Leaders leading leaders
Leadership lessons show up in unexpected places. I have been travelling on board the MV Roland Oldendorff, a bulk carrier on a two-month voyage from Rotterdam to Narvik, Hamburg, Milne Inlet in the Canadian Arctic, and back again. Among the many things I have observed, one whiteboard in the ship’s office stopped me in my tracks. Between schedules and inspection notes, three simple rules stood out:
Plan what you want to do
- Do what you plan
- Record what you have done
At first glance, it looks deceptively simple. Yet the longer I live on board, the more I see the depth hidden in those three lines.
It begins with planning. Whether it is a routine task or an emergency, the first step is always to think before you move. Too often, I have seen managers brush this off with a cheerful “we’ll wing it” or “I’m a spontaneous type.” That may work at a dinner party. On a ship, it is a dangerous illusion. If you are assigning tasks to your officers or crew or responding to an emergency that has just been radioed in, you are expected to have already considered what you are trying to achieve and how.

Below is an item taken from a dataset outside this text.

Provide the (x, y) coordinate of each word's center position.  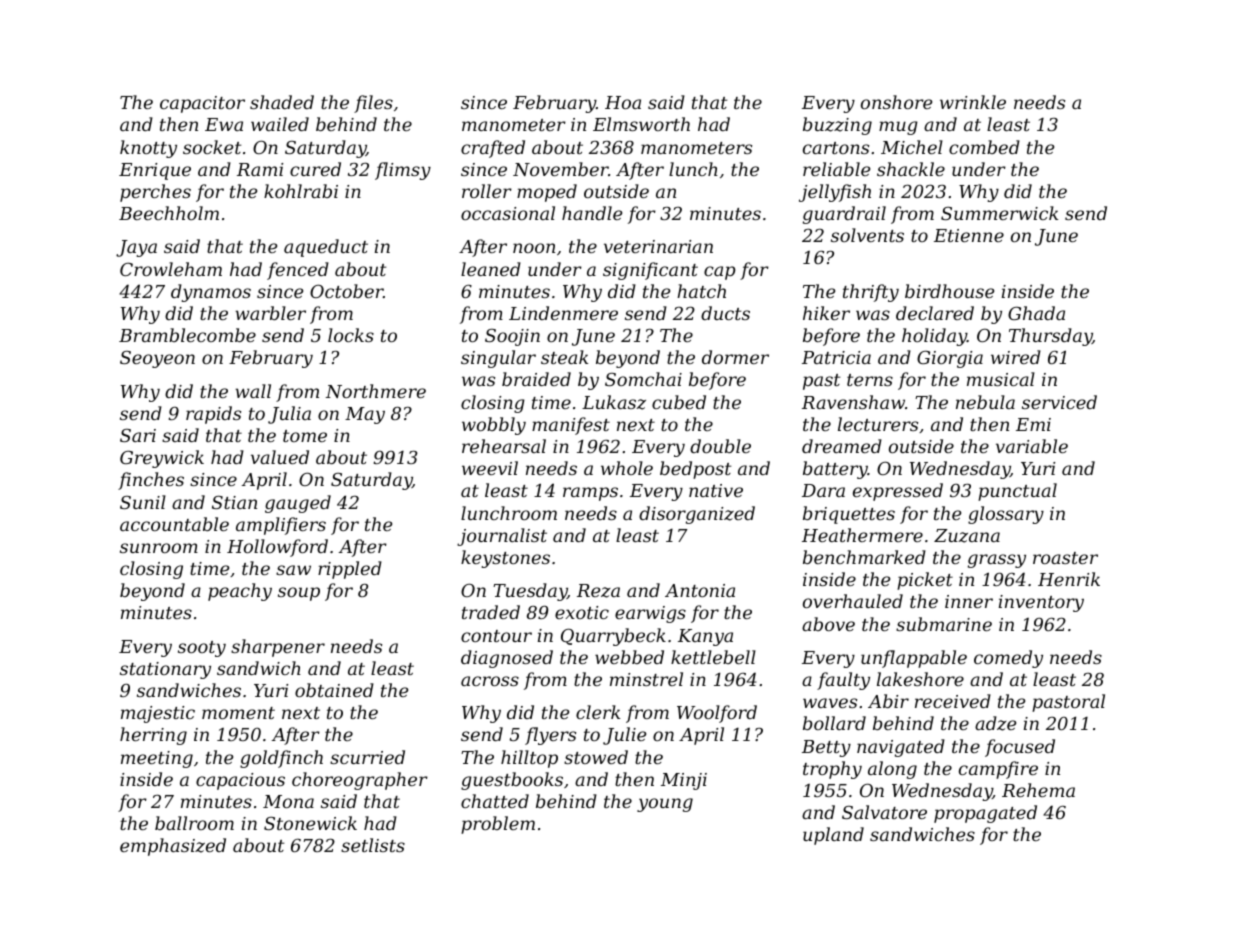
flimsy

Then comes the doing. Reality has its own opinion. Ballast pumps fail, systems misbehave, and sometimes what looked perfect on paper simply will not work in practice. The strength of the crew here is that they move forward with what they have, adapting without fuss, and still aiming for the original goal.
Finally, record. On land, documentation is often treated as an afterthought. On board, it is different. It is not about saving your skin or flooding inboxes. It is about making sure the right people know what happened, good or bad, so trust can grow in the system.
Living in this environment, where everything is highly regulated and constantly inspected, I see how essential those three steps are. Yes, there are endless forms and reports, but they exist because surprises are constant and the margin for error is vanishingly small.
Plan. Do. Record. Simple words, but when they become habits, they allow leaders to lead other leaders and their teams to move forward with clarity.